Highways and Byways
Adding a nugget to the Time section this week. The outline is: Time vs. Money, Control of Your Time, The Ruthless Elimination of Hurry, Screens, and Highways and Byways (this one).
I recently saw a beautiful mountain scenery photo with this quote superimposed.
If you want to hate America read the news.
If you want to love America, drive across it.
Both sentences resonate with me, for our collective addiction to online vitriol, and our good fortune to live in this sprawling, glorious country filled with interesting people. Let’s focus on the second.
When you travel, time on the road is either overhead that takes away from time at your destination, in which case blaze down the interstates. Or the travel is the point, and you want to see America, and Americana, and Americans in all our variety, in which case skip those wide, straight interstates. Take the old highways, the byways, the back roads that twist and turn and meander through the centers of small and medium towns.

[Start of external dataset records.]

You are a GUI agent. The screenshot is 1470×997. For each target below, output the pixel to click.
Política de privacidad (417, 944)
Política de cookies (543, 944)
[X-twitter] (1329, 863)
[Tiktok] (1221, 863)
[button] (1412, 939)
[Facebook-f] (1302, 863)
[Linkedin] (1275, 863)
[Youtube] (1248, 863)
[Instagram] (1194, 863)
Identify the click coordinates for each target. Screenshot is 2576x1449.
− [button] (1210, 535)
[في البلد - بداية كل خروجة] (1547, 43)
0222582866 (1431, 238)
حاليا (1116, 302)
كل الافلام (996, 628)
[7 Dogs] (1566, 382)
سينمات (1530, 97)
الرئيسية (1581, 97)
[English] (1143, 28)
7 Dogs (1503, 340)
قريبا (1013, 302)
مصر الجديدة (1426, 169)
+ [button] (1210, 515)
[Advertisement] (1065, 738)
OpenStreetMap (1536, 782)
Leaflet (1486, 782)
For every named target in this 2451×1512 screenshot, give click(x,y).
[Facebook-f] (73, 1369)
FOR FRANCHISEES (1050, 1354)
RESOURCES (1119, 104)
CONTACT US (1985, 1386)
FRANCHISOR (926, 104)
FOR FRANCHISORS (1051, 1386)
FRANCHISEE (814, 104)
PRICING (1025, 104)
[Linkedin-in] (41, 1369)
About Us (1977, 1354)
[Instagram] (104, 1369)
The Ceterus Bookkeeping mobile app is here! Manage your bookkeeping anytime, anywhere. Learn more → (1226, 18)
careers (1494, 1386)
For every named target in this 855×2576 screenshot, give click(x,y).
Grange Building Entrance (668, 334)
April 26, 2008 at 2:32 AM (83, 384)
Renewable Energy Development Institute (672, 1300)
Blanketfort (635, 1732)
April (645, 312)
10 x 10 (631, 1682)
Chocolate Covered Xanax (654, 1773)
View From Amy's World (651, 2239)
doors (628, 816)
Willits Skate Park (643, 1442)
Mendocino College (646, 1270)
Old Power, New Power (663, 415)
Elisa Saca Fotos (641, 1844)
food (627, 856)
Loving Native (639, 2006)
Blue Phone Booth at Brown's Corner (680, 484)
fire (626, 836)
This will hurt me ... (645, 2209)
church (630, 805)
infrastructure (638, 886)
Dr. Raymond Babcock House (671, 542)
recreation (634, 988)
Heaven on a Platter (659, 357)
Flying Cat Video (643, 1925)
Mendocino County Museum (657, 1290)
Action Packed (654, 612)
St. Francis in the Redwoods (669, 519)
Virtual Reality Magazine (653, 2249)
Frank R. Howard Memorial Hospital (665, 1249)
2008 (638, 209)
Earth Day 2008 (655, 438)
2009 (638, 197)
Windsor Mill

How? Look up Route 66, or the Lincoln Highway, the Blue Ridge Parkway, or the Natchez Trace.
Pay a visit to roadtripusa.com and scroll down the home page to the route map. Get their book and take it along on your next road trip. Pick a few anchor points, and string them together with secondary highways. Exchange speed for adventure. Experience the National Parks you’ve always heard about. Take your bikes along and ride some of the country’s famous trails. When you’re in the middle of nowhere, look up at the night sky and be amazed. Hike. Paddle. Climb. Spelunk. Fall in love with America. The “news” can wait till you get home.